- **Work instructions**: Filter the records below for the word "checkbox". Copy each line that holds it.

- **Dataset entries**:
=== Begin Enclosure ===
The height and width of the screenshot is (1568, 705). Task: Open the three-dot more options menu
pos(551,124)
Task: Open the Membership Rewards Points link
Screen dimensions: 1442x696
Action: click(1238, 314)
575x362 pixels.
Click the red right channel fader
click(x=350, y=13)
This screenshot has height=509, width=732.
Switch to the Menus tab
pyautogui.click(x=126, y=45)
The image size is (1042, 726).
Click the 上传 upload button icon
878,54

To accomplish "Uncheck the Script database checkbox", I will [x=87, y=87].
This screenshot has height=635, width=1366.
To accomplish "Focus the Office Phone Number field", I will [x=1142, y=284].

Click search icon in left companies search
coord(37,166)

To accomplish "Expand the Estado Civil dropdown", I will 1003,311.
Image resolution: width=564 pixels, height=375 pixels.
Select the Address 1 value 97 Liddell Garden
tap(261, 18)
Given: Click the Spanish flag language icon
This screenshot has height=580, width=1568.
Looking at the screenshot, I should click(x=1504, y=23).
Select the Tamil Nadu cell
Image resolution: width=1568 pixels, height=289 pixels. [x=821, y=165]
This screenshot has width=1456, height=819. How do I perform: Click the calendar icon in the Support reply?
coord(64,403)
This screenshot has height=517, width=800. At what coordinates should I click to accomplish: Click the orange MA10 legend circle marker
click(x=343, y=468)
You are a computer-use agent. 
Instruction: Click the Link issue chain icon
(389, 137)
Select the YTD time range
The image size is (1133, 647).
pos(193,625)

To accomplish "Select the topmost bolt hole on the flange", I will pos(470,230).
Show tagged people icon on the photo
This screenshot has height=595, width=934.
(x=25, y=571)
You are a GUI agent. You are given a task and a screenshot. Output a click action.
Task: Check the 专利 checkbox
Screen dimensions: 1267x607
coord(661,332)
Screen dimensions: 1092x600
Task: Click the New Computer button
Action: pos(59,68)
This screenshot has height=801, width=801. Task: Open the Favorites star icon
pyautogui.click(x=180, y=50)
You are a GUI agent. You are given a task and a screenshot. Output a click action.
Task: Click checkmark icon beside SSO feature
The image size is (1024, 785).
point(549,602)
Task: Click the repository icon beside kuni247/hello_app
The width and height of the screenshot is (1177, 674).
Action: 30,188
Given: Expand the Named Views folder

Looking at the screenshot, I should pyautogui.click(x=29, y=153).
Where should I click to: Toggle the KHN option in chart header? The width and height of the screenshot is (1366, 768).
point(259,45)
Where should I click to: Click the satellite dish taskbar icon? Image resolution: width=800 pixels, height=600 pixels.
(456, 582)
=== End Enclosure ===
- **Exercise response**:
To accomplish "Uncheck the Script database checkbox", I will [x=87, y=87].
Task: Check the 专利 checkbox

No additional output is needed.